[Data for locating visible targets]

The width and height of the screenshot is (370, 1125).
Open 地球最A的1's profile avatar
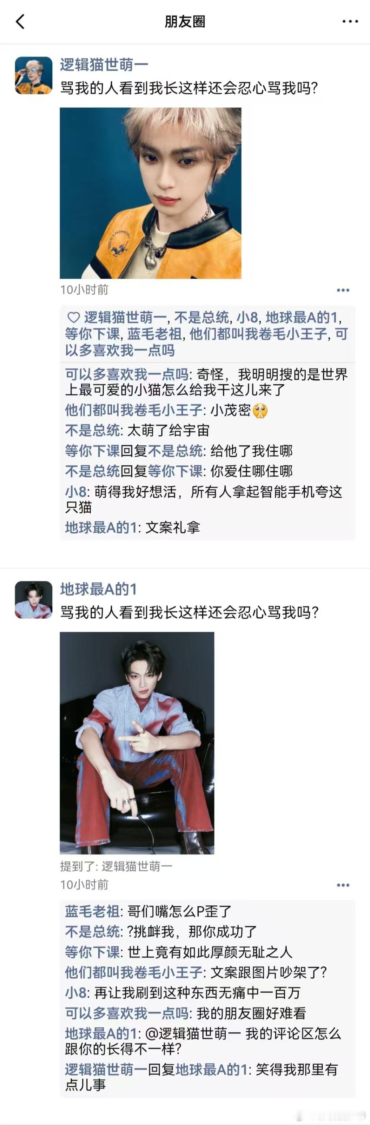tap(34, 600)
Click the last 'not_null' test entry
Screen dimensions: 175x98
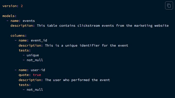point(35,90)
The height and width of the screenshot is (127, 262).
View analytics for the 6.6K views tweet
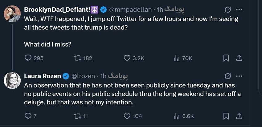coord(177,116)
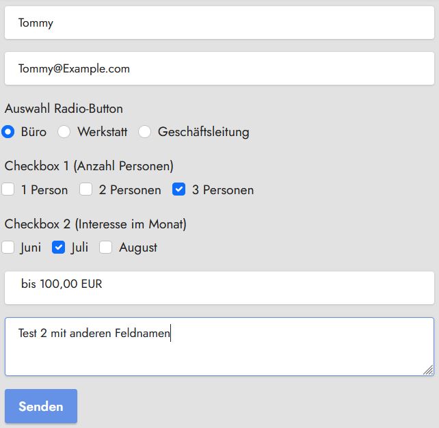The image size is (439, 428).
Task: Check the August checkbox
Action: (106, 248)
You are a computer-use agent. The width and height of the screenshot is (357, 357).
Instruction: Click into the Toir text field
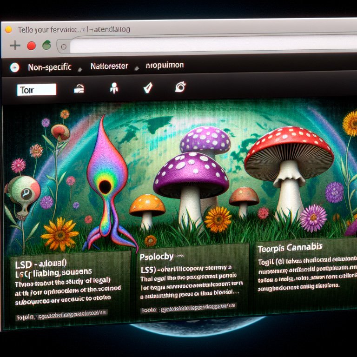click(36, 90)
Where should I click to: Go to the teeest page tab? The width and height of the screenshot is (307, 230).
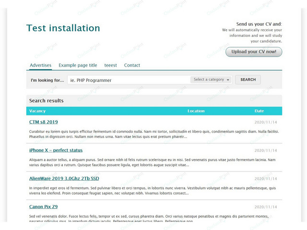pos(110,65)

- **Stated task**
Copy every item above word for word, leaving out the pictures.

- **In response**
The width and height of the screenshot is (370, 1125).
Open 地球最A的1's profile avatar
tap(34, 600)
Click the last 'not_null' test entry
Screen dimensions: 175x98
point(35,90)
The height and width of the screenshot is (127, 262).
View analytics for the 6.6K views tweet
coord(177,116)
The image size is (439, 428).
Task: Check the August checkbox
Action: (106, 248)
You are a computer-use agent. The width and height of the screenshot is (357, 357).
Instruction: Click into the Toir text field
click(36, 90)
Where should I click to: Go to the teeest page tab? The width and height of the screenshot is (307, 230).
pos(110,65)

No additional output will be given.